The importance of this agreement becomes even more evident when looking at the current situation of countries in the region. There are many social ills that are still rooted in our societies today and will require hard work to eradicate, including the marginalization of certain groups, poverty, conservative influence on sexual health and rights, violence, and disregard for social development policies. That’s why this conference is essential, and during it the progress and areas of difficulty will be evaluated in order to find various ways to achieve the agreement.
Now, when you stop to think of an international government meeting, the participation of young people doesn’t usually come to mind. So why is there insistence (and emphasis) on our participation? Many times it’s alleged that we don’t have experience or a university degree to be able to understand the legal issues or governing of these events. However, the answer lies elsewhere. It lies in the fact that young people are the population that face the most vulnerability in the region, but also possess an unimaginable capacity to mobilize and make our voices heard. On the other hand, we live in a hyper-connected and globalized world that’s evolving by leaps and bounds and is constantly changing. Therefore, we have (and encourage) a fresh and renewed vision that helps the Consensus to be more current and applicable to the context in which we live.

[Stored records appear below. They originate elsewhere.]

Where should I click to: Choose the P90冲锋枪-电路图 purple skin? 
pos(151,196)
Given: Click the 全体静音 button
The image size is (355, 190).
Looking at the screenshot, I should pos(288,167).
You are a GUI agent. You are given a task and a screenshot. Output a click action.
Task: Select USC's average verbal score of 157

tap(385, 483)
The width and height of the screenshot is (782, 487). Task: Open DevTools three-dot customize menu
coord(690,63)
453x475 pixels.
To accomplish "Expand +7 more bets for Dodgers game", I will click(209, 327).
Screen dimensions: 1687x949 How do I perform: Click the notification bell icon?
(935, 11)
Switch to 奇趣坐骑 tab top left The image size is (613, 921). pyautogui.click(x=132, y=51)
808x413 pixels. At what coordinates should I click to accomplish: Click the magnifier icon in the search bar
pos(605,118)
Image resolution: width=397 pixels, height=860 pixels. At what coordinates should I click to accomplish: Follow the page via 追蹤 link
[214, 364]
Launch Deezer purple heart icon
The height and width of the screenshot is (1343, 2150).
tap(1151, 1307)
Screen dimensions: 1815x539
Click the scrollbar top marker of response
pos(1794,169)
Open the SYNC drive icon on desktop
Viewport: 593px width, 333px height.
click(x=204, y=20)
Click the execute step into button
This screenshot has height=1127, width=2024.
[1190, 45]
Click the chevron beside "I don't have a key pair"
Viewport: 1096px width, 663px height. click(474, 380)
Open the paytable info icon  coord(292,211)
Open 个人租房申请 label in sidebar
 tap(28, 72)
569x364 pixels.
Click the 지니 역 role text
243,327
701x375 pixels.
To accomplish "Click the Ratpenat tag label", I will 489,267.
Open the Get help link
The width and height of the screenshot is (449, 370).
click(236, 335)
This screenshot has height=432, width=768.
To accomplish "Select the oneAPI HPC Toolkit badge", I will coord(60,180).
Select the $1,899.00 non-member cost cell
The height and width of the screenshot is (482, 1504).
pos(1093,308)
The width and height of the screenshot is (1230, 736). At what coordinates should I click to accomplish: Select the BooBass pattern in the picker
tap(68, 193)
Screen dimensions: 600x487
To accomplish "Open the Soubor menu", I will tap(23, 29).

Of course the work is not simply relegated to the Conference. Every day, thousands of young people in the region work and volunteer to promote their rights, to encourage other couples to know how to protect themselves, to show why it’s important to develop personal goals in life, and of course, to try to influence in spaces that they frequent: their schools, colleges, neighborhoods, cities, and countries. As young people, the Consensus is one of the strongest tools we have to ensure that our governments fulfill their obligations to us.
Finally, although it’s almost a cliché phrase, "Let's build the world we want to leave for our children," refers to us. I think that’s wrong. The world that we live in now should be built by everyone. We can’t wait for tomorrow to begin to act; change must happen today. It’s because of all this that young people play a fundamental role in the Conference.